■ Tarea 1 ■
Reproduce tal cual los registros desde el comienzo hasta la línea que contiene "click(89, 143)", ambas incluidas.

■ Texto ■
§ §
Todos aquellos cuyo salario, tren de vida, arrogancia y desprecio son un
insulto permanente al pueblo de los pobres cuyo trabajo y miseria explotan.
Del otro
lado, los "pequeñitos", dice el texto. Aquí podemos comprender la
palabra "pequeñitos" en el sentido de "niños": los que no
tienen la palabra ni el derecho a la palabra. En tiempos de Jesús eran todos
los miserables que vemos apretujarse a su alrededor: mujeres, niños, enfermos
de toda clase, mudos, ciegos, lisiados, epilépticos, leprosos; todos esos pobres
en medios materiales e intelectuales que son considerados un peso inútil para
la sociedad, porque no producen, no están en el sistema, porque son incapaces
de insertarse en una sociedad que los excluye y los castiga; que sólo tienen
derecho a callarse y aguantar; que no son nada porque no poseen nada: ni
educación, ni cultura, ni dinero, ni poder y por tanto ni valor ni dignidad;
que no tienen status social porque no tienen las condiciones para sentarse en
la mesa de la gente "bien" que determina la suerte de este mundo.
§ §
■ Listado ■
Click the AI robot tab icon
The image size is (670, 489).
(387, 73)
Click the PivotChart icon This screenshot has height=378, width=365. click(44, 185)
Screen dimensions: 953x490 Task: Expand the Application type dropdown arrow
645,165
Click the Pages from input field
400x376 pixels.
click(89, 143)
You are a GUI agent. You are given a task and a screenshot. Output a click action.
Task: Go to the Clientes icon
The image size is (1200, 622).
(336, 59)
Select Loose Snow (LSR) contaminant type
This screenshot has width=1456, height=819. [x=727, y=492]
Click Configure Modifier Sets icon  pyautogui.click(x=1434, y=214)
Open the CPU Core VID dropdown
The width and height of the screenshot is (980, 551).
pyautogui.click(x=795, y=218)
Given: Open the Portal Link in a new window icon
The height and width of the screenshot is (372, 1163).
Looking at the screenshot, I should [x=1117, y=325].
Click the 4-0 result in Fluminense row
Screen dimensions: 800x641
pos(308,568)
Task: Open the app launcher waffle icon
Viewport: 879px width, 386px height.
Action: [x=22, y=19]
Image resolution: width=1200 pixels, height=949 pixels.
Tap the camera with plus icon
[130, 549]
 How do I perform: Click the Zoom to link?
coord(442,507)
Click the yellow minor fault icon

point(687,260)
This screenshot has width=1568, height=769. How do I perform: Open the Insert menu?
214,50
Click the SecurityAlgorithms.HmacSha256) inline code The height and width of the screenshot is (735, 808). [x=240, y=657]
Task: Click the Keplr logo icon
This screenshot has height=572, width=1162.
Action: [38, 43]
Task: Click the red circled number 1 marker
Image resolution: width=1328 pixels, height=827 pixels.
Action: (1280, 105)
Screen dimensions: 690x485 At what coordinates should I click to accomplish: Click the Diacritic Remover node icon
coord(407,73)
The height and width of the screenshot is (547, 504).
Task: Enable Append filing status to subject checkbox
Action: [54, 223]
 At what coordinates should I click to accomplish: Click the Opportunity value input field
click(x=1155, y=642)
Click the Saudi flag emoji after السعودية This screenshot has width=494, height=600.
§ §
■ Tarea 2 ■
Según el texto, ¿en qué sentido puede entenderse la palabra "pequeñitos"?

■ Respuesta 1 ■
Click the AI robot tab icon
The image size is (670, 489).
(387, 73)
Click the PivotChart icon This screenshot has height=378, width=365. click(44, 185)
Screen dimensions: 953x490 Task: Expand the Application type dropdown arrow
645,165
Click the Pages from input field
400x376 pixels.
click(89, 143)

■ Respuesta 2 ■
En el sentido de "niños": los que no tienen la palabra ni el derecho a la palabra.